# Text passage
I think that last table is a good illustration of how linked data works. Each (non-@-prefixed) line in a JSON-LD object represents a fact, comprising a subject, predicate, and object. When you provide multiple values for, say, a project's author field, that expands into a separate fact for each value in the array.

Apologies, it looks like my pasted example had a couple of syntax errors (extra trailing comma and missing trailing slash in the schema.org url). After making those corrections, it validates in the playground:

daveverwer · June 27, 2020, 10:30pm

Thank you Mattt, that's very helpful.

I also found a better validator, which checks key names as well as basic structure: Schema Markup Testing Tool | Google Search Central | Google Developers

I'm genuinely really torn on the issue of whether following this schema is the best way to approach this problem.

Fundamentally it seems like a good idea, and I do not particularly want to make a new standard, but the huge number of keys and flexibility in this spec does have drawbacks.

It’s easy to look at a spec like this and say that it’s the right decision because it’s a standard, and it supports every possible piece of metadata that might ever be needed. However, we should not underestimate the problems both package authors will have getting this data correct, and the problems tools (like the Swift Package Index) will have picking which of the fields to pay attention to.

For example, do we use name when we report on a Person listed as the author, or some combination of givenName, familyName, additionalName, or middleName? All are valid. The schema is so huge, and so much more than is needed that it feels like it’s going to make both filling it in, and sensibly parsing it really difficult.

There is also the significant issue of JSON being quite difficult for humans to read and write. The lack of support for comments, the poor readability/writability of multiline strings. At least initially, this file is going to be manually created by humans, and the scope for getting it wrong is huge. If it’s too hard to fill in, and the benefits are not clear, package authors won’t bother filling it in.

If we do go down the path of using this schema, I think the approach I'll take on the SPI site is to make a documentation page explicitly which subset of the spec we'll pay attention to, and give examples. There’s a chance that a subset of this spec may become well adopted, and at that point if people want to add more data into their metadata files, that’s OK.

I look at this schema, and then think back to what I was imagining this would be - a fairly simple YAML file with just a few, focused keys. It just feels so much more user friendly and so much less error prone.

I’m genuinely torn on the issue.

# Directions
1. According to the forum thread, what two syntax errors did the pasted example contain?
2. List every key the forum thread names as a possible way to report a Person listed as the author.
3. From the forum thread, reproduce word for word the passage that starts at "I think that" and ends with "in the array.".

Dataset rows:
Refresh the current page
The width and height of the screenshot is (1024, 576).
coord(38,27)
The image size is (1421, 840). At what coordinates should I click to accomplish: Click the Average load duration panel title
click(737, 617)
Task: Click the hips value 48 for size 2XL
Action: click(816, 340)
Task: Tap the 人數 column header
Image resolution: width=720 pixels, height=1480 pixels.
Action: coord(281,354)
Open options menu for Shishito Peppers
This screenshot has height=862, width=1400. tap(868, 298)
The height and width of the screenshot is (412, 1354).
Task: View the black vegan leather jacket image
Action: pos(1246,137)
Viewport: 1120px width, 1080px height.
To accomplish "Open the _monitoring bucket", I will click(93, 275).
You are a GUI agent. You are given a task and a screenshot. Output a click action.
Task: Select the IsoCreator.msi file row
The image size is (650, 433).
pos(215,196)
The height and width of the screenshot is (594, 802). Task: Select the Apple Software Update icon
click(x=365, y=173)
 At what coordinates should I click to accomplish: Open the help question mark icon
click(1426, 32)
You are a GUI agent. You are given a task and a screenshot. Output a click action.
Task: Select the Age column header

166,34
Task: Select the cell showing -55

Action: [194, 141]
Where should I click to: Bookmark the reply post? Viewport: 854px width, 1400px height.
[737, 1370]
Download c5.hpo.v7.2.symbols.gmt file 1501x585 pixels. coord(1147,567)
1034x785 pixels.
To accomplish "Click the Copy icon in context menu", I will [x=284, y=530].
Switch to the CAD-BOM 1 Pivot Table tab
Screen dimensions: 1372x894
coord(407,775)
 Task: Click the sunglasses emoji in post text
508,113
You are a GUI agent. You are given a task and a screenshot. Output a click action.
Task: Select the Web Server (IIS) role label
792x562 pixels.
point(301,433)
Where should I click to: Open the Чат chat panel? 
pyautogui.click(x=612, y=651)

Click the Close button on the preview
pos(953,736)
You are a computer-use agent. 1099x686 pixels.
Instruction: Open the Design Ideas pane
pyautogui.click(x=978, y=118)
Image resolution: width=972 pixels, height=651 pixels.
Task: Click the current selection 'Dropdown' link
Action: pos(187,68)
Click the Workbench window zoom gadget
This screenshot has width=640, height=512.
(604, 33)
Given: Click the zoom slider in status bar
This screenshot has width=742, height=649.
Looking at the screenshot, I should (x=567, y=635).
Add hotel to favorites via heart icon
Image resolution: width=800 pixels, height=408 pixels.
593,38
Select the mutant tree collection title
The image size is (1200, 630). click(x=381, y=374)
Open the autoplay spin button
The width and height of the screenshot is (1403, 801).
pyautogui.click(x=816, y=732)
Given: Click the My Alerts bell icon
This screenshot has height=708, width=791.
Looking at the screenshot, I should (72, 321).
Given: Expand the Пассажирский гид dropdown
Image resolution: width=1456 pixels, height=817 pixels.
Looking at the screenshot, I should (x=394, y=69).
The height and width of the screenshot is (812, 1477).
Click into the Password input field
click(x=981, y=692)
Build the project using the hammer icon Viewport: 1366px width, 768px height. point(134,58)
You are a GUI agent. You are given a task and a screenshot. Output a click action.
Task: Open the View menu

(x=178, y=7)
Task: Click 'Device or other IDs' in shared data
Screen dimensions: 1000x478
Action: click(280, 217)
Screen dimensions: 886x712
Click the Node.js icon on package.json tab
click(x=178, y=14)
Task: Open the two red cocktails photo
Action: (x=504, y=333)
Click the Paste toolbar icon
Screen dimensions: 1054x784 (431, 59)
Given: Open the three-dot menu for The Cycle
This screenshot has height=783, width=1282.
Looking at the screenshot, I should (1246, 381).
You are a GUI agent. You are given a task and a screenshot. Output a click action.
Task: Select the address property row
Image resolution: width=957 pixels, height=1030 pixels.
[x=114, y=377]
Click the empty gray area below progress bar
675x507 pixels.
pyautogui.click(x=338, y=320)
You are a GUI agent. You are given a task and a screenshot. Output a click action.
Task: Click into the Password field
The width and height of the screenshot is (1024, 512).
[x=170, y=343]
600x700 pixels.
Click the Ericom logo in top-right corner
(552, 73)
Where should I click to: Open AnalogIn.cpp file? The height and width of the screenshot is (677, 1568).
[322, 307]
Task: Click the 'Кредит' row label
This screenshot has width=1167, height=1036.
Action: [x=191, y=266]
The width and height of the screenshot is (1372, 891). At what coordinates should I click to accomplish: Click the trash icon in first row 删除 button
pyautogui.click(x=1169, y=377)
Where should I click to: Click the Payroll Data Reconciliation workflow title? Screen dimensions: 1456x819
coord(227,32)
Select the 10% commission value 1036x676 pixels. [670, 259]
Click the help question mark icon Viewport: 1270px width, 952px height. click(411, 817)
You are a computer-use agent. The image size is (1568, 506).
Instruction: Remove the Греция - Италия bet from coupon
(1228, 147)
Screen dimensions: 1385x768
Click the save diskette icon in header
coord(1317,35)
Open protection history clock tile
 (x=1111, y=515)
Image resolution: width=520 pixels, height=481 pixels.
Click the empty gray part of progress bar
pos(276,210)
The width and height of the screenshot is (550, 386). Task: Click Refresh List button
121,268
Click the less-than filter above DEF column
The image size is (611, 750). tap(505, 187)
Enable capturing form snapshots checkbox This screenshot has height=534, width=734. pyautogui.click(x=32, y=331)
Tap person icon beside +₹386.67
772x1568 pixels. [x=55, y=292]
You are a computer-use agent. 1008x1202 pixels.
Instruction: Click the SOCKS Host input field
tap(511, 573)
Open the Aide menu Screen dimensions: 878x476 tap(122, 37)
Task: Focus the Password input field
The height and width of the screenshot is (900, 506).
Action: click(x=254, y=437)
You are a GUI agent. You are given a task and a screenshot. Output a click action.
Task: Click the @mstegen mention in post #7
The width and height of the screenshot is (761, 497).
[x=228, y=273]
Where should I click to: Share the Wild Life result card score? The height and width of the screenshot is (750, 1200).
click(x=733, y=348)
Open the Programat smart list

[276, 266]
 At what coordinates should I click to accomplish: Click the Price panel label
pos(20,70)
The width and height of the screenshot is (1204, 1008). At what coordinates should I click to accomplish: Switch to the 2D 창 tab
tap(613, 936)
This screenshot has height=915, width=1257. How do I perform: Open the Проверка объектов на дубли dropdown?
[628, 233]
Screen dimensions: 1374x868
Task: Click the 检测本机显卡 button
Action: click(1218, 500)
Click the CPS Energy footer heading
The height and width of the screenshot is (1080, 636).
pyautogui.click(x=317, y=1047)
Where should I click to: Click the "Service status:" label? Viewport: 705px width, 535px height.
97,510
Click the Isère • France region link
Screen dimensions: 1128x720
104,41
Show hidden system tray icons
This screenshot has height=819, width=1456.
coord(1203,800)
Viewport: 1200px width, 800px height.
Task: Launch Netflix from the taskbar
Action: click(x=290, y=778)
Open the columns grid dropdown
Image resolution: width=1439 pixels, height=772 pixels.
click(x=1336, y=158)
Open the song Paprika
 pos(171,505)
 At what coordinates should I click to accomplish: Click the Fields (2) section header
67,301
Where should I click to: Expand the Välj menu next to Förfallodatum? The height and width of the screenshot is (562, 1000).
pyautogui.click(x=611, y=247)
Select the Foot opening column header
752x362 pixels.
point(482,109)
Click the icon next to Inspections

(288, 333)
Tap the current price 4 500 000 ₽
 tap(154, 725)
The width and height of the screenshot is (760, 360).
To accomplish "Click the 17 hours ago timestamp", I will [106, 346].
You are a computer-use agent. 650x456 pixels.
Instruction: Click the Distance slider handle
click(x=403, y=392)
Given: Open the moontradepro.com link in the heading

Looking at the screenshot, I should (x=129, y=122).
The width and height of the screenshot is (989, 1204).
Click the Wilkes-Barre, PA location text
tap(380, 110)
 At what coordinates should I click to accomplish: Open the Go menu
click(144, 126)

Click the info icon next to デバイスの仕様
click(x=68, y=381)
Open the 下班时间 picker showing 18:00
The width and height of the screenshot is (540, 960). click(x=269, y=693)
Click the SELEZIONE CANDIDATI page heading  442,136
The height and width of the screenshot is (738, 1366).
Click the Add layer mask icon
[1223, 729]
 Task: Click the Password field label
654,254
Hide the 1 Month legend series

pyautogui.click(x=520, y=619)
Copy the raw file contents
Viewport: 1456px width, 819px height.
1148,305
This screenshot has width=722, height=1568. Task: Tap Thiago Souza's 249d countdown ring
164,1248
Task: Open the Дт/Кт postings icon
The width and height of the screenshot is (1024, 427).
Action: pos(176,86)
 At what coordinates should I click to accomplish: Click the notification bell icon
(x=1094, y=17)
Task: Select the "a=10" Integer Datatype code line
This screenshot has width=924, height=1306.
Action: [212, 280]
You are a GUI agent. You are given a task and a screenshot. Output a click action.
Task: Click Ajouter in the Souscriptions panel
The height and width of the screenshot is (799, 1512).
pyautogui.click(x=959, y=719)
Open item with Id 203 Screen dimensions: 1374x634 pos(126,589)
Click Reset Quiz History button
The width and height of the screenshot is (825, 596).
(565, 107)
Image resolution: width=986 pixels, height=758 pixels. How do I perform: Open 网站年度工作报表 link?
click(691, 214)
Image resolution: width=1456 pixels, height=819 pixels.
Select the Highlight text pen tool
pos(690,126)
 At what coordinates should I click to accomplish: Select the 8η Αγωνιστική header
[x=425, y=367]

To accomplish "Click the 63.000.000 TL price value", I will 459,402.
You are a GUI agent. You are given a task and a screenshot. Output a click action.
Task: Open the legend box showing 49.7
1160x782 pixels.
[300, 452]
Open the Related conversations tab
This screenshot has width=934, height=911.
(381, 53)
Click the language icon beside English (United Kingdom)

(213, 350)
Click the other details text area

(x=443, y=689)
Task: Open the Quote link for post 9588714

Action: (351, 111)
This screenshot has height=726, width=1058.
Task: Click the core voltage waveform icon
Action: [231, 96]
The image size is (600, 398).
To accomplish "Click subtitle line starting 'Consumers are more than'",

# Answers below
1. An extra trailing comma and a missing trailing slash in the schema.org URL.

2. name, givenName, familyName, additionalName, middleName

3.
I think that last table is a good illustration of how linked data works. Each (non-@-prefixed) line in a JSON-LD object represents a fact, comprising a subject, predicate, and object. When you provide multiple values for, say, a project's author field, that expands into a separate fact for each value in the array.